第22回 空間と行動のモデリング:相関の始原と展開を考える
2016年4月30日(土)1100-1500
東京大学本郷キャンパス 工学部1号館4階 セミナーA
11:00-12:00:日下部 貴彦(東京大学)
空間行動の観測自動化に向けた諸課題といくつかの実装提案
議事録
交通系ICカードの普及やETC2.0などにより,交通行動に関わるデータが膨大になりつつある.PT調査など分析者が能動的に取得するデータとは異なり,このような受動的なデータはそのままでは利用機会を喪失しかねない.そこで,まず商用車のプローブデータを使い,簡便に分析を行えるような処理方法や分析手法を検討した.また,PP調査での被験者の回答負荷を下げるべく,行動推定・質問・学習しながら観測するinteractive PPを開発しようと試みている.
12:30-13:00:近松 京介(東京大学)
Levy過程と空間相関問題
議事録
従来の目的地選択モデルでは,ゾーン間の相関の強さは意思決定地点に寄らず一定と仮定している.しかし,人間の認知を考えると,近い目的地は離散的に捉え,遠い目的地ほど集約されて(相関が強く)捉えているように思われる.そこで,NLモデルにおいて選択肢間の相関の強さを表すスケールパラメータを,意思決定地点からそのネストまでの距離によって構造化し,構造化に関わるパラメータαを推定することを試みた.推定結果より,人が空間を個別に選択肢として認知できる距離には閾値があるということがわかった.
13:00-13:30:山下 良久(社会システム)
鉄道需要予測と空間相関問題
議事録
鉄道に関する長期計画を策定する際の需要予測において,経路の相関をどう表現するかがかつての課題として挙げられていた.この問題に関して,2000年には構造化プロビットモデルによって経路の相関を表現することが可能となった.これは,誤差項を経路の長さに依存する誤差と経路に固有の誤差に分解して表したモデルであり,実際に予測制度の向上が確認された.今後は,駅内の空間改変と列車遅延・駅構内混雑の影響を評価することが求められるが,その際には乗車位置や降車位置等を含めて経路として表現することが必要となる.その場合,築地経路が膨大となってしまう.
13:30-14:15:瀬谷 創(神戸大学)
離散的空間相関の記述と交通行動分析への展開
議事録
ガソリンスタンドの空間競争と撤退行動をモデル化する際,空間競争の項をゲーム理論/社会的相互作用のフレームで考える場合と空間計量経済学のフレームで考える場合の2つのモデルを作り,それぞれを推定して考察した.その結果,両者の結果にほとんど差異が見られないことがわかった.また,場所によって地価の回帰係数が異なるという性質を扱うため,不動産市場をセグメンテーションし,場所によって回帰係数を可変とするモデルを提案した.結果として,GWRモデルに対する提案モデルの優位性を確認した.

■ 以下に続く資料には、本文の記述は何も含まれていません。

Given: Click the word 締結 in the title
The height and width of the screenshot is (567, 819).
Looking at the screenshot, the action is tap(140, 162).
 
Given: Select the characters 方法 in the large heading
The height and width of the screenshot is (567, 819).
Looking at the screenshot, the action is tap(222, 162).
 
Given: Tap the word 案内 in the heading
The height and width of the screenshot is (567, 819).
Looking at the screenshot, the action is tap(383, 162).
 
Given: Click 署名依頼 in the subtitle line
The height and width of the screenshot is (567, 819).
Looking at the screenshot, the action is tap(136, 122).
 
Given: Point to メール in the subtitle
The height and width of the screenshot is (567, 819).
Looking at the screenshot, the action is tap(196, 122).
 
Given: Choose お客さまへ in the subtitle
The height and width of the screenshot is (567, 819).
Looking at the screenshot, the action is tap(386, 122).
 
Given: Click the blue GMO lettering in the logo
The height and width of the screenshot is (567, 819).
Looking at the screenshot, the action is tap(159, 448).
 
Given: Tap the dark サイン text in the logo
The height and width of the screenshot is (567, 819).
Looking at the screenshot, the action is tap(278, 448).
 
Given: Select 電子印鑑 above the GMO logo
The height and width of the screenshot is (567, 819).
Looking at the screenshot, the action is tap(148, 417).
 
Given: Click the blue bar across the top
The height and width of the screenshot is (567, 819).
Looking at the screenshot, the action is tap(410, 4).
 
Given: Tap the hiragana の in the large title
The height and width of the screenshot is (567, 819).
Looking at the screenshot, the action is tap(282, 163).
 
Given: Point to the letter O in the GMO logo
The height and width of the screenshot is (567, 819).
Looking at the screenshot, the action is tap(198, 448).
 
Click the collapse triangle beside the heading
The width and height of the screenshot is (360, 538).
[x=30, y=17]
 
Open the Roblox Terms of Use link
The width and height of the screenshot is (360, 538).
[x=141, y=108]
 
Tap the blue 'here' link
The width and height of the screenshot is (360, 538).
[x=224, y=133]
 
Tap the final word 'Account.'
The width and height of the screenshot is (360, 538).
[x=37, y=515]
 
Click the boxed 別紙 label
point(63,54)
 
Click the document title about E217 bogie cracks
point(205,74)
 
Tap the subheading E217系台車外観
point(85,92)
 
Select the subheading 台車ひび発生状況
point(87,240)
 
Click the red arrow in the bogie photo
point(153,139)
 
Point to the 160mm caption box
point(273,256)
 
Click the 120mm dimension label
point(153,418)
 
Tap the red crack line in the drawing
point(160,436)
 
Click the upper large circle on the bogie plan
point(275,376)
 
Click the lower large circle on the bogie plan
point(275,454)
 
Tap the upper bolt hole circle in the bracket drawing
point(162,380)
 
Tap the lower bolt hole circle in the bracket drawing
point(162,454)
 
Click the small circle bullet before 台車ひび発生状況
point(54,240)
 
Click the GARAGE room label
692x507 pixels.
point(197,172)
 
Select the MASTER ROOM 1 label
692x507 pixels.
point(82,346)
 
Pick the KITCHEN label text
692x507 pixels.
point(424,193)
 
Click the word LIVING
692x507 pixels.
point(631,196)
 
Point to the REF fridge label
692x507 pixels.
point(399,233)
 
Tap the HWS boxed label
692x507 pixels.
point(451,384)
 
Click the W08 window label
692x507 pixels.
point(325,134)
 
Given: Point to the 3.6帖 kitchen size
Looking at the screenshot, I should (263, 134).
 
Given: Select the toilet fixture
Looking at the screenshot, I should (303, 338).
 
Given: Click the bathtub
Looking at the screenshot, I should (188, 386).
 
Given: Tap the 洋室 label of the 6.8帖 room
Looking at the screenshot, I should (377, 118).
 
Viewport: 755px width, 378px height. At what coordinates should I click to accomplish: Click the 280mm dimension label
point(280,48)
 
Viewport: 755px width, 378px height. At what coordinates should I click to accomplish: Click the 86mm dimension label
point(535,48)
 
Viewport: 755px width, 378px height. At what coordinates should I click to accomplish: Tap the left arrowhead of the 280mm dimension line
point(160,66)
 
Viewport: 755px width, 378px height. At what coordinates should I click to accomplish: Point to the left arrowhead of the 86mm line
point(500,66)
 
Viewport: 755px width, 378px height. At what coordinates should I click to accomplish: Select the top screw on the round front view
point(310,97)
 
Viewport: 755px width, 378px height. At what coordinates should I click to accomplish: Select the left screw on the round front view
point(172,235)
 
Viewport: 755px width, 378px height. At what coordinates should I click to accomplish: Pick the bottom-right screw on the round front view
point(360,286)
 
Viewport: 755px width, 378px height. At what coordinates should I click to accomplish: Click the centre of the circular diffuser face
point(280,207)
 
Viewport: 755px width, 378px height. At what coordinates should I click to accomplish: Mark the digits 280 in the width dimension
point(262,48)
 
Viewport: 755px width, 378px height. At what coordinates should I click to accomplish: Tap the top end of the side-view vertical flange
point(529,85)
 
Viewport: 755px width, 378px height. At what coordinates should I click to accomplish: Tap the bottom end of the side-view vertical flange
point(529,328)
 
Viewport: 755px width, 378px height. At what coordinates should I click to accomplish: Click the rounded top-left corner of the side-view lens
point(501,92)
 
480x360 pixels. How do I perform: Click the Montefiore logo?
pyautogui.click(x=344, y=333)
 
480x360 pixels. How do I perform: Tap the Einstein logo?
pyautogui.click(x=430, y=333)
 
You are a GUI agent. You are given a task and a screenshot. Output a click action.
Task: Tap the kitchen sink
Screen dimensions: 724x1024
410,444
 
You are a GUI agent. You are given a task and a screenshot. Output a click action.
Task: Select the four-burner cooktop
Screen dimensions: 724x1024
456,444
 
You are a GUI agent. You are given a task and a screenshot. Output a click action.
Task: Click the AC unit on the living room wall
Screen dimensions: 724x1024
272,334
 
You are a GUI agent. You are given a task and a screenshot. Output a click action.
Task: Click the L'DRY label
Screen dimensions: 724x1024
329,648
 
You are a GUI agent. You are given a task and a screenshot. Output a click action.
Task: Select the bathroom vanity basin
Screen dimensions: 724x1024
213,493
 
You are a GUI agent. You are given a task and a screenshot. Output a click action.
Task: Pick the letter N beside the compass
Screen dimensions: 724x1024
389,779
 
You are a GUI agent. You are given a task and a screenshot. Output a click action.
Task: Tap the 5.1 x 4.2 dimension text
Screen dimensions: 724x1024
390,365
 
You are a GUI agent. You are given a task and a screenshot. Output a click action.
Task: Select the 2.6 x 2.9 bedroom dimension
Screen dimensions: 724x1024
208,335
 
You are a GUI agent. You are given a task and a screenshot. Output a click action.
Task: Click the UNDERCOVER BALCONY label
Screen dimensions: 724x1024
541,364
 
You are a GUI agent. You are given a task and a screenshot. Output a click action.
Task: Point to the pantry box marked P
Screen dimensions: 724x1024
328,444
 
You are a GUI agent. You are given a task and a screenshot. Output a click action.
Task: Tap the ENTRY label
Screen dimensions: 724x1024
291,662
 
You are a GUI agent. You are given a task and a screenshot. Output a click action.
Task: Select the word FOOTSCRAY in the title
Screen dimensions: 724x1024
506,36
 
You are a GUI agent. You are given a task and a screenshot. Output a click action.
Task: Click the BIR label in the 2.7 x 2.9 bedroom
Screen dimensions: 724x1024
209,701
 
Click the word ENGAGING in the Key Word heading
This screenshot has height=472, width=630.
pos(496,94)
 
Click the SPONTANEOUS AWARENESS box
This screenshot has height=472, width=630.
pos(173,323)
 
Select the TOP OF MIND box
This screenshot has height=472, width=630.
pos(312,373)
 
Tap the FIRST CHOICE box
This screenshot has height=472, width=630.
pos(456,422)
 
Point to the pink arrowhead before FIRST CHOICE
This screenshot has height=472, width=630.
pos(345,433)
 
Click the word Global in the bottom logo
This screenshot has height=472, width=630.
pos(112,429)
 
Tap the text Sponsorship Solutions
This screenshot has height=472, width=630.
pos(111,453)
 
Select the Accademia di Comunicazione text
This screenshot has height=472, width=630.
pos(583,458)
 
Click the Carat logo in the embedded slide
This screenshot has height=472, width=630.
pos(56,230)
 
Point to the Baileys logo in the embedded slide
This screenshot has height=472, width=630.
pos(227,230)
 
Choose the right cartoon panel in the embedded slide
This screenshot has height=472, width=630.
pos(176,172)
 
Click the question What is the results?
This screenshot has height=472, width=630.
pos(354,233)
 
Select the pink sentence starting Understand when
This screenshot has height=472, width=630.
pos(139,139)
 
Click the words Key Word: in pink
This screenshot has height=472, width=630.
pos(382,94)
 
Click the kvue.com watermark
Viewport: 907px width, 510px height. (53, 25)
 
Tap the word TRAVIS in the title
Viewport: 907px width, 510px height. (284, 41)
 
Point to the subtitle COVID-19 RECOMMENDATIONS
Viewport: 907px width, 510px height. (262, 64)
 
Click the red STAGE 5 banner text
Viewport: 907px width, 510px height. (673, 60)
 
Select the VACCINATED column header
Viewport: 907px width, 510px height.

14:15-15:00:Giancarlos Troncoso Parady(UT)
A Cross-Nested Dynamic Logit Model of Evacuation Behavior Using Conditional Choice Probabilities: A Case Study of the Great East Japan Earthquake
議事録
「避難参加および開始時刻」と「目的地選択」に着目して津波避難行動を記述することを考える.この際,意思決定プロセスの時間的な相互作用について考慮する必要があるため動学モデルを使用する.しかし,ベルマンの最適性原理は,不確定要素の多い避難行動において不適切な仮定だと考えられるため,ある行動・場所を選択した場合の次期の避難行動の効用を考えて選択を行うというフレームを仮定し,条件付確率を用いて記述した.さらに,避難行動における最終目的は避難であると仮定し,避難を選択する場合には次期の効用を考慮しないこととして計算負荷を減らし,構築したCNLモデルの推定を行った.